Alas at the very core of the stated motivations for Brexit was for the UK to avoid perceived burdensome EU regulations and the jurisdiction of the European Court of Justice. If there was even a slim chance that light-touch Fintech could be a viable export into European markets post the Lehman moment, post the Brexit moment that chance has been reduced to precisely zero.

How will Europe respond to the need for efficient and stable financial services?

Europe cannot forever rely on others to provide it with fitting solutions to its financial infrastructure. There is now a backlog of no less than three unfinished fintech revolutions in the common European economic space. To enumerate:

  • Euro-Fintech 0.0: a sprawling banking system: filled with non-performing loans and a bizarre unfinished banking union design that cannot handle intra-European sovereign risk
  • Euro-Fintech 1.0: an underdeveloped capital markets based financial system: looking increasingly leaderless with few champions outside London
  • Euro-Fintech 2.0: a nascent digital network based financial system where practically everything still needs to be invented, tested and deployed

History has thrown down the gauntlet. How will the EU financial sector respond? The new, US invented digital technologies provide practically limitless possibilities for re-organizing any of the currently known versions of fintech (and probably enable some versions not known yet). Yet it is upon individuals active in the EU financial services sector to internalize the rapid fire technical innovations coming from the other side of the Atlantic and mold them into procedures and conventions fit for EU use.

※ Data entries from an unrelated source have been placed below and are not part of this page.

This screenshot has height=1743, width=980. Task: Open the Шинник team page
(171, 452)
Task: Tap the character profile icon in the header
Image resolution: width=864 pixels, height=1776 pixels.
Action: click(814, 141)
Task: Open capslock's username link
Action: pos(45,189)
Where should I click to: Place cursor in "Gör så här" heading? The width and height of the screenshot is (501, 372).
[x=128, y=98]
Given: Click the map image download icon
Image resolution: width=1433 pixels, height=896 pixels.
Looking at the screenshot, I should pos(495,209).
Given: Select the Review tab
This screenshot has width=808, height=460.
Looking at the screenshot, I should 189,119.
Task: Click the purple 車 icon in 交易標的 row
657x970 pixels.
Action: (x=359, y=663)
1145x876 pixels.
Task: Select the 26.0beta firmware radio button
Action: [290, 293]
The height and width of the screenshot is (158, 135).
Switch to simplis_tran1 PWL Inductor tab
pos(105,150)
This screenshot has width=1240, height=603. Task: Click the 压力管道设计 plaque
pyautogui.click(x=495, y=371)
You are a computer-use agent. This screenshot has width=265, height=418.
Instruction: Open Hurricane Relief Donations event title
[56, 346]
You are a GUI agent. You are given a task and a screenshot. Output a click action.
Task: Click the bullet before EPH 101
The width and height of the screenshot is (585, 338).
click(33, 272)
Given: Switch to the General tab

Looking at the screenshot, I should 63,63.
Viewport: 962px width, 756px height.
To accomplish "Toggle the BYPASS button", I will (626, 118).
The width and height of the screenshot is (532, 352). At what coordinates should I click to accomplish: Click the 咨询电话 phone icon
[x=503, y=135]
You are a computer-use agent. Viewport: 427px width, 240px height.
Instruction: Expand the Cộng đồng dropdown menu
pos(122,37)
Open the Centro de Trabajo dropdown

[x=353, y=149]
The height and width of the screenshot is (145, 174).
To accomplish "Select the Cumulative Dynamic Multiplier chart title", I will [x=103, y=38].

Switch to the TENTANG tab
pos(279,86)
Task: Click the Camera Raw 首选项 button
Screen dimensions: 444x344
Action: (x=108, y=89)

The track record is not promising for speedy progress but there is a possibility for surprise at every turn! One thing is for sure: There will be no help from the outside in cleaning up the European Union’s diverse fintech mess. The US is a single legal, economic and cultural space. Solutions developed there will reflect and serve the needs of US citizens (the same applies to the other emerging fintech giant, China). The EU is instead a unique two-tier structure of member states, which nevertheless chose to collaborate closely for common benefit. The unique nature of the EU means that for both old and new financial services platforms to scale and benefit from the size of the common economic area they must reflect and serve that reality truthfully and effectively. Examples are the absence of risk-free Eurobonds, and the limited (but non-zero) appetite for cross-border risk sharing. Another small but significant example of real cultural differences: most EU citizens have significantly higher sensitivity versus data privacy. This preference will be a central design choice of any new European fintech platforms. These unique EU constraints should be just the starting point, not the end of the next EU Fintech era. While the shape and form these will take are completely open, one key design aspect we can predict with complete confidence:

each individual polity comprising the EU will have to own, understand, trust and back the Euro-Fintech frameworks unequivocally.